Chea Nhim, 80, chief monk of the Sampov Traileak pagoda, which is home to nine monks, 20 laywomen and 20 residents, claim­ed that the land the new fence is on belongs to the pagoda and is used for gardening and housing.

“We appeal to the municipal governor [Kep Chuktema] to allow us 8 meters around the pagoda complex,” Chea Nhim said at the pagoda.

Chea Nhim added that the pa­goda sent a letter to National Assembly President Heng Sam­rin requesting that Sokimex stop building the fence until the dispute is resolved.

According to a copy of the letter, Heng Samrin stamped the letter “received” Sept 5.
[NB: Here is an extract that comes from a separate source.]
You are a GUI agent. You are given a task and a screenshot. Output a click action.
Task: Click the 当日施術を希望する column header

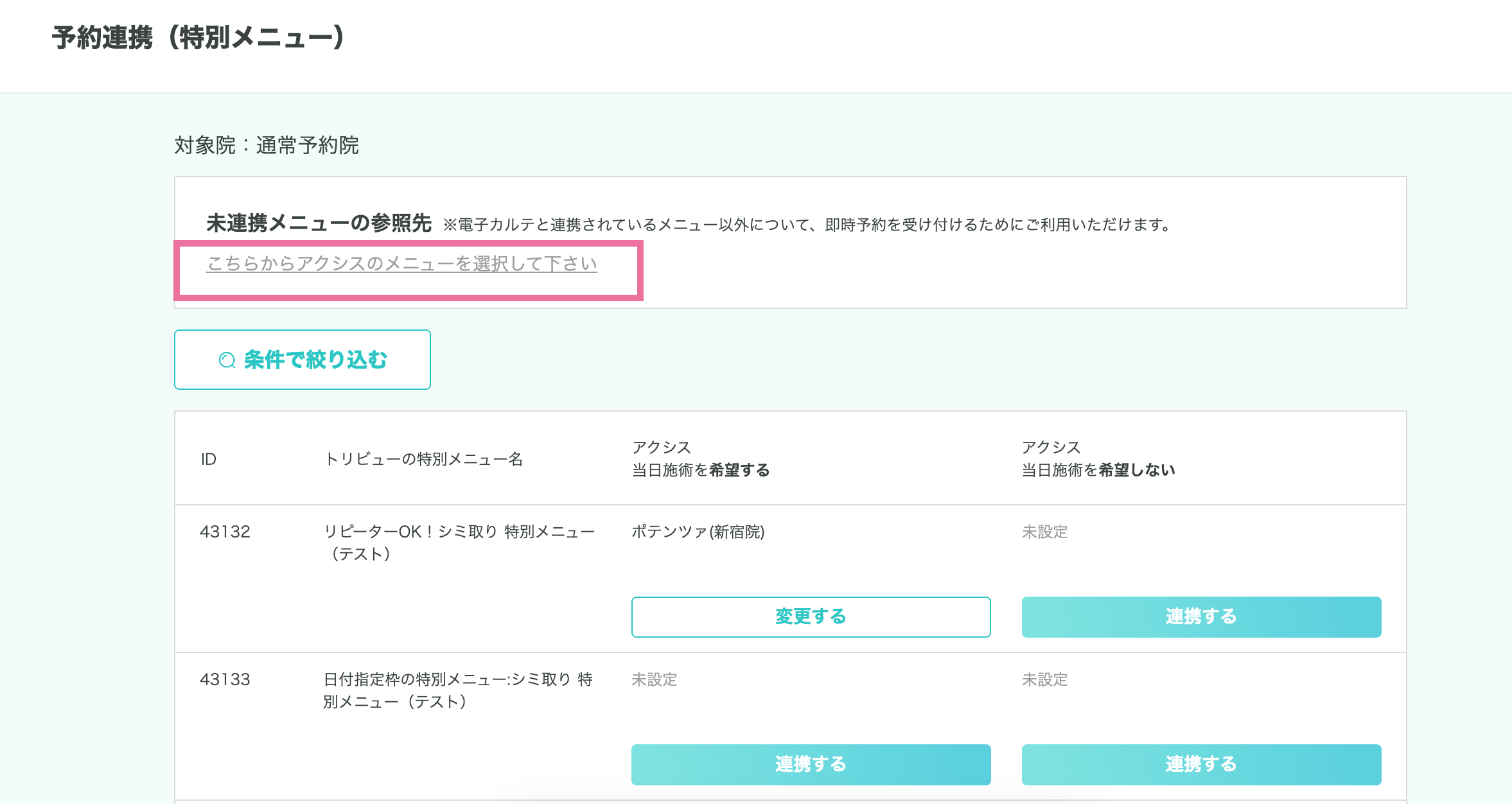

On Wednesday, workers could be seen constructing the fence 5 meters from the pagoda compound, which is located on the peninsula across the river from the Royal Palace where Soki­mex’s subsidiary Sokha Hotels will build its newest development.

Svay Vutha, an assistant to Sokimex’s owner Sok Kong, confirmed by telephone that the company is building the fence, but referred questions to the municipality, saying it is City Hall’s responsibility to deal with the pagoda.

“We do not deal with the pagoda side,” he said.

Kep Chuktema said by telephone Wednesday that Sokimex holds a 99-year lease for the area surrounding the complex and that the monks have no right to the land.

Sampov Traileak is not a real pagoda, he added.

“Sampov Traileak building site is not a pagoda, but it is a holy site,” Kep Chuktema said. “There is no need to allow many monks and laywomen to stay in it.”

“Some monks also do stupid things,” he added.

However, Mohanikaya sect Supreme Patriarch Nun Nget said by telephone that Sampov Traileak is indeed a pagoda and should not be disturbed by Soki­mex’s development.

“I have not yet received the report today from Buddhist leaders in Russei Keo district, but the company must stop,” Nun Nget said, adding that the developer’s actions were especially disturbing because of the ongoing Pchum Ben ceremonies.

Pol Sam, 74, senior nun for the pagoda, said Sampov Traileak was established in 1954 and renovated in 2000 with permission from then-municipal governor Chea Sophara.

“It’s a great holy site for our Khmer nation,” she said at the pagoda Wednesday.